Wpisy zawarte w zbiorze danych:
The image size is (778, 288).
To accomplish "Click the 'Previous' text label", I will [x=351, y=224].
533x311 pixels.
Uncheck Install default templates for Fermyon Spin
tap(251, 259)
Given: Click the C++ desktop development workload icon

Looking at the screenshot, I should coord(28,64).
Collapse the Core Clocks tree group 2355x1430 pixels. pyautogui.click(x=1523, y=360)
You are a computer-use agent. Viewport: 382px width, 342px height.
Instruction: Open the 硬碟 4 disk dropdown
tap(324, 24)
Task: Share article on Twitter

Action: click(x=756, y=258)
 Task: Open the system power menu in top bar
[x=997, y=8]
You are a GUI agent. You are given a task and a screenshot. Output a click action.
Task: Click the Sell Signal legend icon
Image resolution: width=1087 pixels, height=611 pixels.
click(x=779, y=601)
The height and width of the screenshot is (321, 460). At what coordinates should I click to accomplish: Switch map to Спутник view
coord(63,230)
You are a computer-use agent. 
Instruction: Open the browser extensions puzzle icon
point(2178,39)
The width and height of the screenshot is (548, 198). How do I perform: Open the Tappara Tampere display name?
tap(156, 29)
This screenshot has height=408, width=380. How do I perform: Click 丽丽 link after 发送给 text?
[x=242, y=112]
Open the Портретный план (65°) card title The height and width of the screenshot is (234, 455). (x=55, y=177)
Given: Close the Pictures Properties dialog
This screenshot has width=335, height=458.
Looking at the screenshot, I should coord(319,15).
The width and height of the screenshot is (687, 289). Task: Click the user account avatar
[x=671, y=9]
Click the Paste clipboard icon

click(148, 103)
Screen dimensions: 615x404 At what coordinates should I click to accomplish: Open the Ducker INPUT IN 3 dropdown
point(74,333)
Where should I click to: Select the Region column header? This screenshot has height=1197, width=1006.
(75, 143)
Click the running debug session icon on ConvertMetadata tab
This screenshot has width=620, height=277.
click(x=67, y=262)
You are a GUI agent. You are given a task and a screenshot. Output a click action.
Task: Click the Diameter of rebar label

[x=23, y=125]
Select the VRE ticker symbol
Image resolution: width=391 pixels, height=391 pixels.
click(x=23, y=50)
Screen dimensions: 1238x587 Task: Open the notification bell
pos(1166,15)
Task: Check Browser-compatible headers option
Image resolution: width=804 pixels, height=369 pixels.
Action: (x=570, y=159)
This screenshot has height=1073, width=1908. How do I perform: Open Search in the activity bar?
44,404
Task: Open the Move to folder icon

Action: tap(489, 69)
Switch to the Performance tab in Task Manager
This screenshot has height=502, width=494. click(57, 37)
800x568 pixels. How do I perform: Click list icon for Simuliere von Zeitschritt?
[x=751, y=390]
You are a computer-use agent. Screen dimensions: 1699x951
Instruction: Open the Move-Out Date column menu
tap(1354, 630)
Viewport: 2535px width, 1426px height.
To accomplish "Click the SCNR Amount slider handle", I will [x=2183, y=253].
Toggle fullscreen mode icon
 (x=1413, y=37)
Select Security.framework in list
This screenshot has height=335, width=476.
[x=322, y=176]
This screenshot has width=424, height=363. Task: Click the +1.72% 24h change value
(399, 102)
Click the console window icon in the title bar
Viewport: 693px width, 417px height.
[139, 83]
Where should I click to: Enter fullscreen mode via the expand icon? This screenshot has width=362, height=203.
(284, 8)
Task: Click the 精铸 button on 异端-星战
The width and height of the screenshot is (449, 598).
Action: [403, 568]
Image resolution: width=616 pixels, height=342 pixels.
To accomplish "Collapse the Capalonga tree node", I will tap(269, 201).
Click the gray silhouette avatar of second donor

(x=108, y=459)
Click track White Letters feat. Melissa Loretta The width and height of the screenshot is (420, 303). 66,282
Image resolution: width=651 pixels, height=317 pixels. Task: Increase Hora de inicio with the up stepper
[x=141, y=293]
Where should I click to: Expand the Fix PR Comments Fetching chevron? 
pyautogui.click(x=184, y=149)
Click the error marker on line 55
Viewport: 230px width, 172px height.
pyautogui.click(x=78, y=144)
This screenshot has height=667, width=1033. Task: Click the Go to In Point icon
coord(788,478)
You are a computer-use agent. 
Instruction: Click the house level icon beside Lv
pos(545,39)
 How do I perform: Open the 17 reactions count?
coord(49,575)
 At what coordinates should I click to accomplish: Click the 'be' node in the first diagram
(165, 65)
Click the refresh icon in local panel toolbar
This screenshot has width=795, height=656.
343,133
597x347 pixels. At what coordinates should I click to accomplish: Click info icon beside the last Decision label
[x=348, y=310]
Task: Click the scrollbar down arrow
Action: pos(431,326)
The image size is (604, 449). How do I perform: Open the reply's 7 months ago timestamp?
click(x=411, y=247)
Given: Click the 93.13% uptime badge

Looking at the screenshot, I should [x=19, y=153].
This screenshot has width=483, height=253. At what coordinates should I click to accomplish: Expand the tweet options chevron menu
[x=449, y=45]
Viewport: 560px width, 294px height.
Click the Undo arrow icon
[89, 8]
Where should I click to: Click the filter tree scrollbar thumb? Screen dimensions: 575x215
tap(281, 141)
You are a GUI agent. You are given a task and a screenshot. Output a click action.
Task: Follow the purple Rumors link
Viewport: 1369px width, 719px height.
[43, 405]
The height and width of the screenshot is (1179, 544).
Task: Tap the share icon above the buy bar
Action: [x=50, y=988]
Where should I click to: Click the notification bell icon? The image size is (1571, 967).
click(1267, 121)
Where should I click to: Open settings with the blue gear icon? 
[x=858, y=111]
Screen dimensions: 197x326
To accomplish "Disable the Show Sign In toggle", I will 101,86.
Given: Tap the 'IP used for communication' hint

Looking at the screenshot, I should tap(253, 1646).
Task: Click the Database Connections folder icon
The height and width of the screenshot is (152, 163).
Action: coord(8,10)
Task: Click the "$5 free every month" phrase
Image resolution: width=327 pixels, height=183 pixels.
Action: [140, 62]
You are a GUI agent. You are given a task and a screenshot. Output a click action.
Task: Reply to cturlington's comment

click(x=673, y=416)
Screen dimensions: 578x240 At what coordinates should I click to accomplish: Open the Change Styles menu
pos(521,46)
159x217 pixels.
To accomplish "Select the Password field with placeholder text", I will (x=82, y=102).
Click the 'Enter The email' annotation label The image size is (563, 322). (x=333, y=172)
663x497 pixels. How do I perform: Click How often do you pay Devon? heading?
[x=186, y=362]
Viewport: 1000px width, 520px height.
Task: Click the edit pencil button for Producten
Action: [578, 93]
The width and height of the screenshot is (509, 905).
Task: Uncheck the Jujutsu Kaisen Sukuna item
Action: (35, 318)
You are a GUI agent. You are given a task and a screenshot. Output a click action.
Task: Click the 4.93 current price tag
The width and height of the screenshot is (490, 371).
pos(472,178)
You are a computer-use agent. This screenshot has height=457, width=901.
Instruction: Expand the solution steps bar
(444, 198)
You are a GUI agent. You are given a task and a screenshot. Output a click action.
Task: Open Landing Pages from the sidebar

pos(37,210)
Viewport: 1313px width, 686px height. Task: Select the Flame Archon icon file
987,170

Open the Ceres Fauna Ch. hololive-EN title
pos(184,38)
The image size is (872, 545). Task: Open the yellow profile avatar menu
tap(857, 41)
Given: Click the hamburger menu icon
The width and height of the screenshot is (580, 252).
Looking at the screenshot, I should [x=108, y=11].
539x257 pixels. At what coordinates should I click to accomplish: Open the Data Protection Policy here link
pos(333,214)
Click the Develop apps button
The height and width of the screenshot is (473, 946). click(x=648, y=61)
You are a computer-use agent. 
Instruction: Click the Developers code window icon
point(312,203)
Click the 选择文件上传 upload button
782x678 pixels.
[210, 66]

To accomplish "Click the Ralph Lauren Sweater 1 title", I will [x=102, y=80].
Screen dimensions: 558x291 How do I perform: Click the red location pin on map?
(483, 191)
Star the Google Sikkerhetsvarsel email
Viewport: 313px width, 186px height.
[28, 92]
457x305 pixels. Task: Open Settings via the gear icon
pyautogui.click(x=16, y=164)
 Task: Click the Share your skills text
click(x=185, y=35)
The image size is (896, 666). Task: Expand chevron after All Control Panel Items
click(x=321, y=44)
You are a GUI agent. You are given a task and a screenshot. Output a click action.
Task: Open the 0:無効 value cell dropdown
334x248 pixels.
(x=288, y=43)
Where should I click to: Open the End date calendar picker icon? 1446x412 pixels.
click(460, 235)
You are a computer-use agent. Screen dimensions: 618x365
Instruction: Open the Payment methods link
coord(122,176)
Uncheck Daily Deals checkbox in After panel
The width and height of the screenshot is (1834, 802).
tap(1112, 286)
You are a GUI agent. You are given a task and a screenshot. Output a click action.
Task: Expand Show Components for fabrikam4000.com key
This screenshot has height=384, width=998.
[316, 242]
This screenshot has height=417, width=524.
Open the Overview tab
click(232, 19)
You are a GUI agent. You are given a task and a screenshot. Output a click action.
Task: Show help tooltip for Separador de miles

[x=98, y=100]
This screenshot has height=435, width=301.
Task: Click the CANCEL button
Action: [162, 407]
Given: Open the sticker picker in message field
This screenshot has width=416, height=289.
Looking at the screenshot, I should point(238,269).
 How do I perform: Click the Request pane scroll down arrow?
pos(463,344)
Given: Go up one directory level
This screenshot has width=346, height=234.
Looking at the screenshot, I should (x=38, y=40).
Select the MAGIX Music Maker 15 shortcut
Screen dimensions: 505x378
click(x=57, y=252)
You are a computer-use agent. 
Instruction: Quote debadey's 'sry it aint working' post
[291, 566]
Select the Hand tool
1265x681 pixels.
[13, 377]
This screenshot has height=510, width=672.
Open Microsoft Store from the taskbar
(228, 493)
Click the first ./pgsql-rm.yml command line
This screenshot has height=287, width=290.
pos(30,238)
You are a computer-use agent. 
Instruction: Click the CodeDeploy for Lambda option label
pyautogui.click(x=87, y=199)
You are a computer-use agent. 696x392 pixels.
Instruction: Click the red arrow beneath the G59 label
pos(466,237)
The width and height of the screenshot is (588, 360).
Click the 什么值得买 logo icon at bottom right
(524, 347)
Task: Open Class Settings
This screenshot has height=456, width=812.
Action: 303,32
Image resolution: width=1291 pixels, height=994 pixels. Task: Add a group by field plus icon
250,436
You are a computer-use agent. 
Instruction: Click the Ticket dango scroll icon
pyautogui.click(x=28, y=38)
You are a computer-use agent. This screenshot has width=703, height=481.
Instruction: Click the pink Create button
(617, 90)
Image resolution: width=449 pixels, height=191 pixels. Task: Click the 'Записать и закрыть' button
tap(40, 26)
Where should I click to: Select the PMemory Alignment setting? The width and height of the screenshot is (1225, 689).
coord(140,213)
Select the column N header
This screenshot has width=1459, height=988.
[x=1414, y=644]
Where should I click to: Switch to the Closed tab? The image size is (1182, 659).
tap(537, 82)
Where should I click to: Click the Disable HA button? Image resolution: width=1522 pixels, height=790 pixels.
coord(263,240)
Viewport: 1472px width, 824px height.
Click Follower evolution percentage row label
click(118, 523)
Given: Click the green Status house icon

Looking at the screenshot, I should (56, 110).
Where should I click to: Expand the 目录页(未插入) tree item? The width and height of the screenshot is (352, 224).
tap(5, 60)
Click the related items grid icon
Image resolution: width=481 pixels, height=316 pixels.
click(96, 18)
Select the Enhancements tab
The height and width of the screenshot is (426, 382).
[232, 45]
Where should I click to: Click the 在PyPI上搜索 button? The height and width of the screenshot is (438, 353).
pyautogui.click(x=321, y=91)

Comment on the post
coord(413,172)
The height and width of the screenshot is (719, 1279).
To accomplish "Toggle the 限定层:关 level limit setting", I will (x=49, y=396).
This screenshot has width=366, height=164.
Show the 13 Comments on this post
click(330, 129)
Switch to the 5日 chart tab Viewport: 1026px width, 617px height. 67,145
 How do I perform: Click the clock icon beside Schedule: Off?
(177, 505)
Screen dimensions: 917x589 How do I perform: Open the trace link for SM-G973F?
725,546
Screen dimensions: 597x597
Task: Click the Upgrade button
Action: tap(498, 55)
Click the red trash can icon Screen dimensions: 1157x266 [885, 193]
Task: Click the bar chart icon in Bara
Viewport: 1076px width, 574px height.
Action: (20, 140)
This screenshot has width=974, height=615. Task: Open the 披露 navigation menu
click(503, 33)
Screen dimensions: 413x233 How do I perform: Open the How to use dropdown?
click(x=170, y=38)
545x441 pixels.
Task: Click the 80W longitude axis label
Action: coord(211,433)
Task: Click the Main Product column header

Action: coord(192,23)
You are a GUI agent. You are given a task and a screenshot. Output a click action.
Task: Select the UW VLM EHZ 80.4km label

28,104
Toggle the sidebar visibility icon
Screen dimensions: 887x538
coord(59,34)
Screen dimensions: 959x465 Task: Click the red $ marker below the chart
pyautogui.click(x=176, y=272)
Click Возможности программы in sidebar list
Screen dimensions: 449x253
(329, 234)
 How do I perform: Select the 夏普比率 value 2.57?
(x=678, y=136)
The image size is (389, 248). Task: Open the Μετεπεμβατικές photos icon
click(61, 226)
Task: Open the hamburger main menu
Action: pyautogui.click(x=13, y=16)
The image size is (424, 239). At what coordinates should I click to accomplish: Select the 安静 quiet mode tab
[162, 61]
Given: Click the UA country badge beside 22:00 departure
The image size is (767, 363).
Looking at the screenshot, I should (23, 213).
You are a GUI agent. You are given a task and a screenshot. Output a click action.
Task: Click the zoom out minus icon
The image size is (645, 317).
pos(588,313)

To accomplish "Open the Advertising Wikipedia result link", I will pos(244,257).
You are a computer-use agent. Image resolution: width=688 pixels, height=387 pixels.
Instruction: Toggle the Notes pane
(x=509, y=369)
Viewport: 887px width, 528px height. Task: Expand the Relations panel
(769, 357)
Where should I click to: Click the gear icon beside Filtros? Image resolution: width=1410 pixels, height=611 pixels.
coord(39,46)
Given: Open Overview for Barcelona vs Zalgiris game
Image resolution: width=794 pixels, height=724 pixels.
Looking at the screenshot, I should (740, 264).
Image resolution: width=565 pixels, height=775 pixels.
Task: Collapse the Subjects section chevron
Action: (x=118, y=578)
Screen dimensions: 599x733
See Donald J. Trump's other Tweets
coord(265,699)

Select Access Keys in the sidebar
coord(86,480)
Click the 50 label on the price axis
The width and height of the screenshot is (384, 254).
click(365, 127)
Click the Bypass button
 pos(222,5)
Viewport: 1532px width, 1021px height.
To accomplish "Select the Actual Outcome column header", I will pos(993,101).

### Wykonaj zadanie
Przytocz dosłownie wiersze wpisów, zaczynając od wiersza zawierającego "Task: Open Class Settings", a kończąc na wierszu zawierającym "Looking at the screenshot, I should (56, 110).", włącznie z nimi.

### Pełna odpowiedź
Task: Open Class Settings
This screenshot has height=456, width=812.
Action: 303,32
Image resolution: width=1291 pixels, height=994 pixels. Task: Add a group by field plus icon
250,436
You are a computer-use agent. 
Instruction: Click the Ticket dango scroll icon
pyautogui.click(x=28, y=38)
You are a computer-use agent. This screenshot has width=703, height=481.
Instruction: Click the pink Create button
(617, 90)
Image resolution: width=449 pixels, height=191 pixels. Task: Click the 'Записать и закрыть' button
tap(40, 26)
Where should I click to: Select the PMemory Alignment setting? The width and height of the screenshot is (1225, 689).
coord(140,213)
Select the column N header
This screenshot has width=1459, height=988.
[x=1414, y=644]
Where should I click to: Switch to the Closed tab? The image size is (1182, 659).
tap(537, 82)
Where should I click to: Click the Disable HA button? Image resolution: width=1522 pixels, height=790 pixels.
coord(263,240)
Viewport: 1472px width, 824px height.
Click Follower evolution percentage row label
click(118, 523)
Given: Click the green Status house icon

Looking at the screenshot, I should (56, 110).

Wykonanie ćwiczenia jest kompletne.